Rousey faces Carano on May 16 at the Intuit Dome in Inglewood, California. The fight headlines Netflix’s first live MMA card. Rousey has not fought in MMA since her 2016 UFC title loss to Amanda Nunes, while Carano has not competed since her 2009 Strikeforce loss to Cris Cyborg.
The records are clean and easy to sell. Rousey is 12-2 in MMA with nine submissions and three knockouts. Carano is 7-1 with three knockouts, one submission, and three decision wins. Both were central to women’s MMA before the UFC built a full women’s roster around Rousey’s rise.
Rousey said her target is about nine million viewers. That number is tied to Junior dos Santos vs. Cain Velasquez on FOX in 2011, which drew an estimated 8.8 million viewers for the UFC heavyweight title fight.
“In numbers, I just want to be able to beat the numbers for the most viewed MMA fight of all time, about 9 million,” Rousey said during Wednesday’s open workout scrum. “So beating 9 million will be a success for me.”
Watch her answer below:
Ronda Rousey says "beating 9 million" viewers on Netflix for #RouseyCarano will "be a success to me.

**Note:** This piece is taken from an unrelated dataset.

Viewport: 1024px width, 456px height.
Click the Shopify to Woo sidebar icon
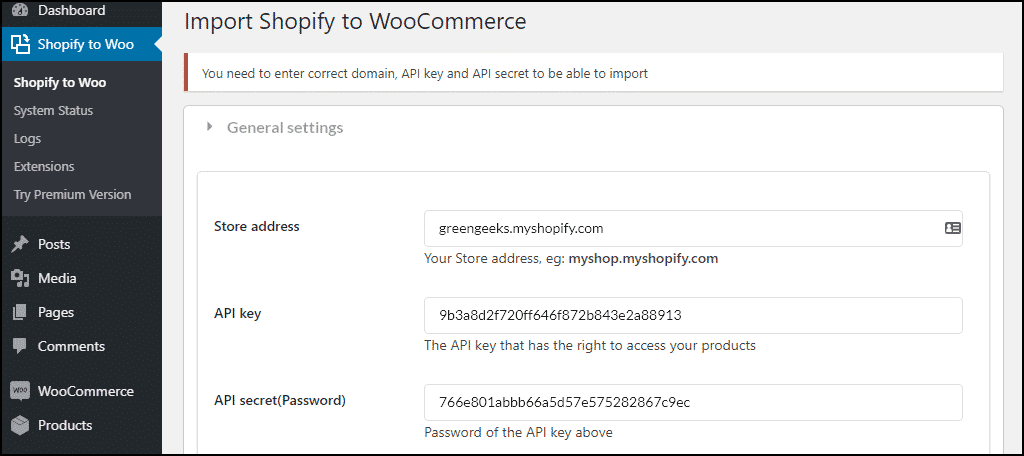[20, 44]
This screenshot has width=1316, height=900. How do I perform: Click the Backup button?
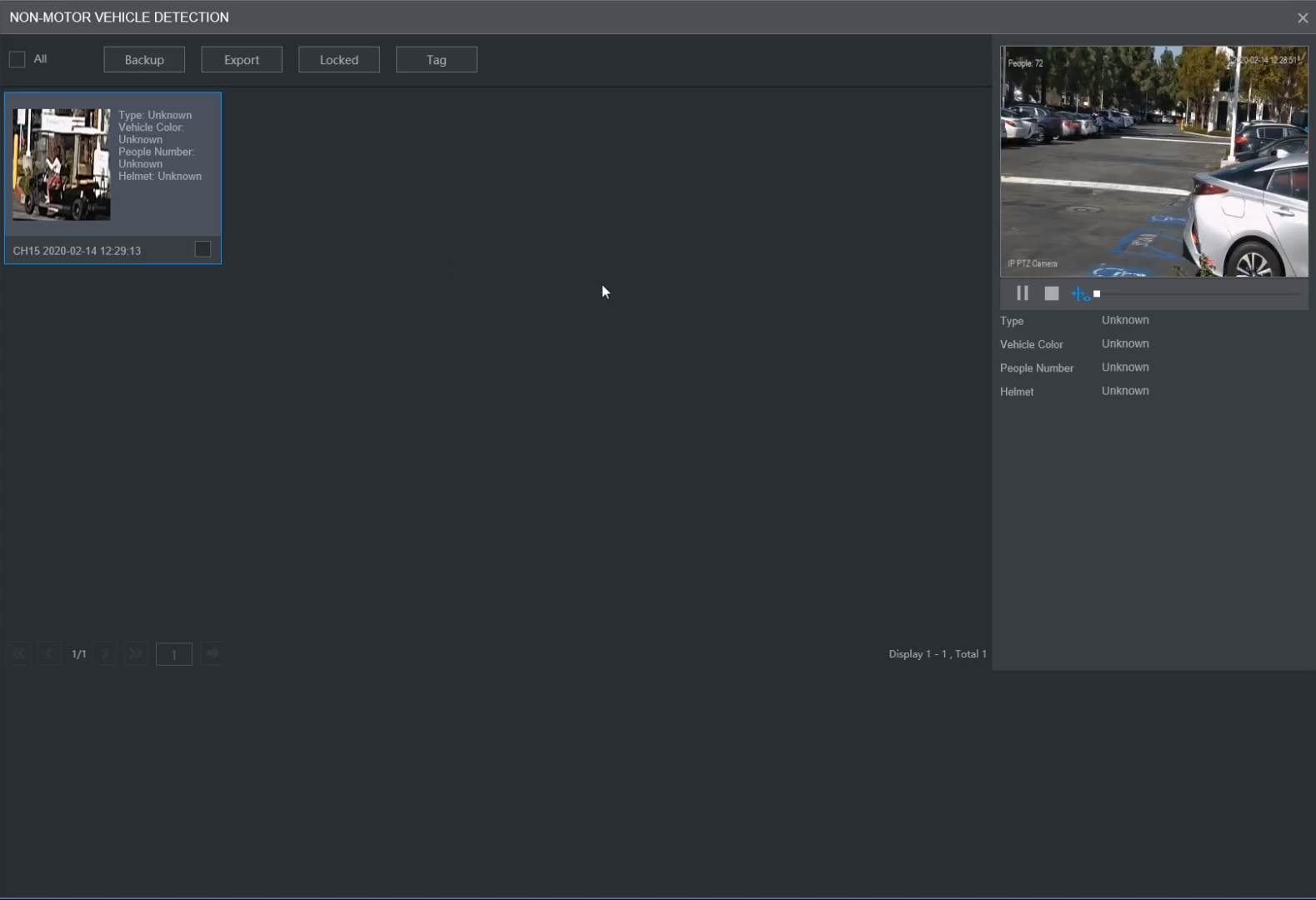coord(144,60)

"I want to beat the numbers for the most viewed MMA fight of all-time." pic.twitter.com/enoJqwJ196
— MMA Junkie (@MMAJunkie) May 14, 2026
Rousey Wants Netflix To Stay In MMA After MVP MMA 1
Rousey said the goal is bigger than one comeback fight. She wants the number to show Netflix and MVP that MMA is worth more than a single test run.

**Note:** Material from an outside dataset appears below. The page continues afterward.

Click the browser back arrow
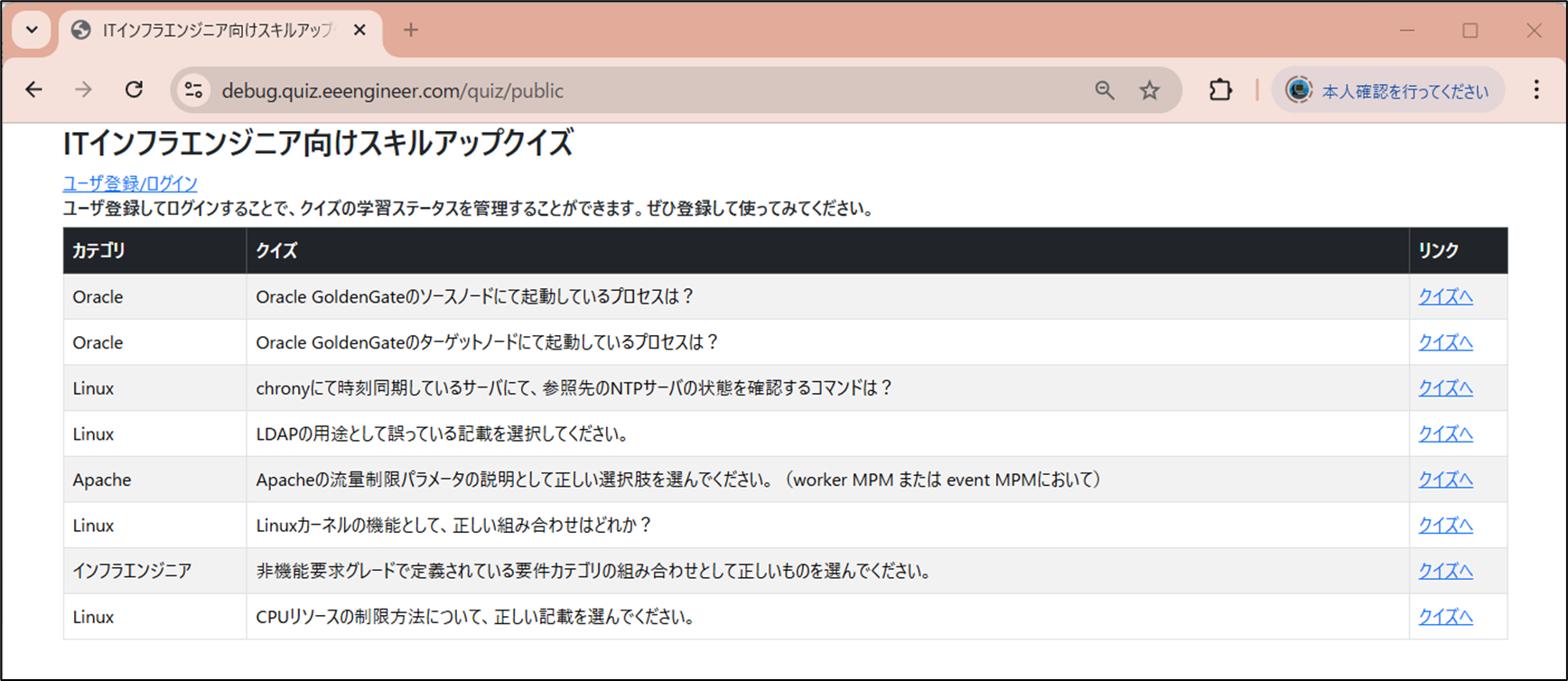 tap(34, 90)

“Blowing it out of the park will make me very happy, but that’s all I really want to get out of this,” Rousey said. “I just want to be able to convince MVP and Netflix that there’s something here, and it’s worth the investment, and this is going to be huge and that they should stay in the MMA game and not just dabble in it this one time.”
That is the business part of the matchup. MVP is bringing Netflix a card with Rousey vs. Carano on top, Nate Diaz vs. Mike Perry, and Francis Ngannou vs. Philipe Lins in the heavyweight slot. The names are built for casual reach, not just hardcore message-board warfare.

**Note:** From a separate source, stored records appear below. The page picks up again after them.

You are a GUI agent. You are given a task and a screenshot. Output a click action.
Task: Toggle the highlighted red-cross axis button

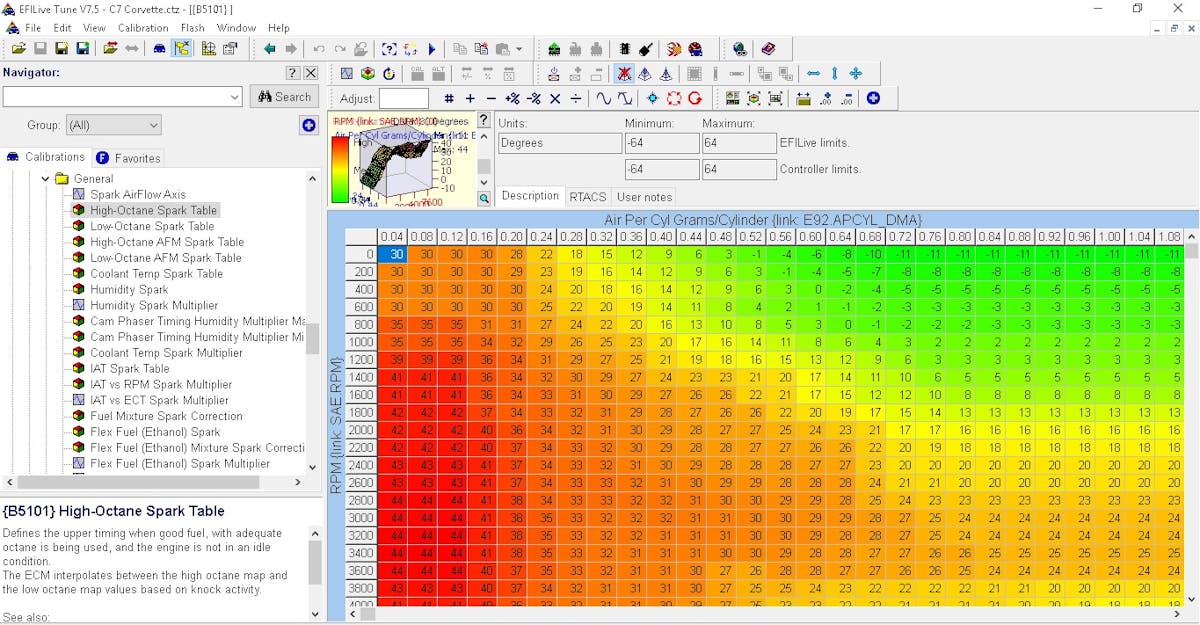pyautogui.click(x=624, y=74)
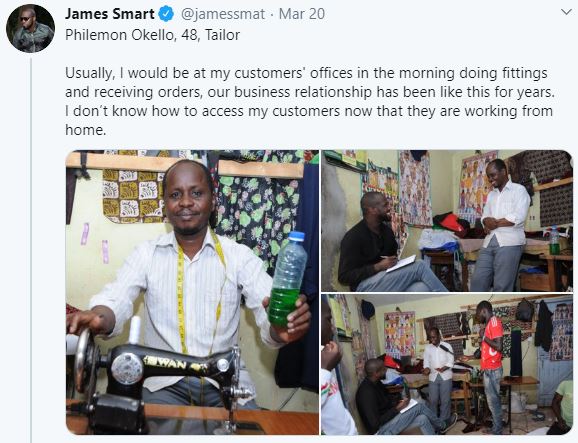This screenshot has width=578, height=443.
Task: Click the tweet text about customers' offices
Action: [310, 101]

Rousey’s own resume is why the pitch matters. She was the UFC’s first women’s bantamweight champion, defended the belt six times, and became one of the promotion’s biggest pay-per-view stars. Carano carried major women’s MMA visibility before Rousey entered the UFC, including the 2009 Strikeforce main event with Cyborg.
Rousey has also been pushing herself as someone MVP should use beyond fight night. She already pitched herself as a Dana White-style figure for MVP MMA, and her latest answer stayed on that same track.
“I have experience in this field,” Rousey said. “I feel like I’m the best person for the job and this, I guess, is my audition to be like, ‘Hey, you should have me around to do this a whole lot more often.’”
“So hopefully this is a huge success and this isn’t the last time I’ll be able to try and push the envelope.”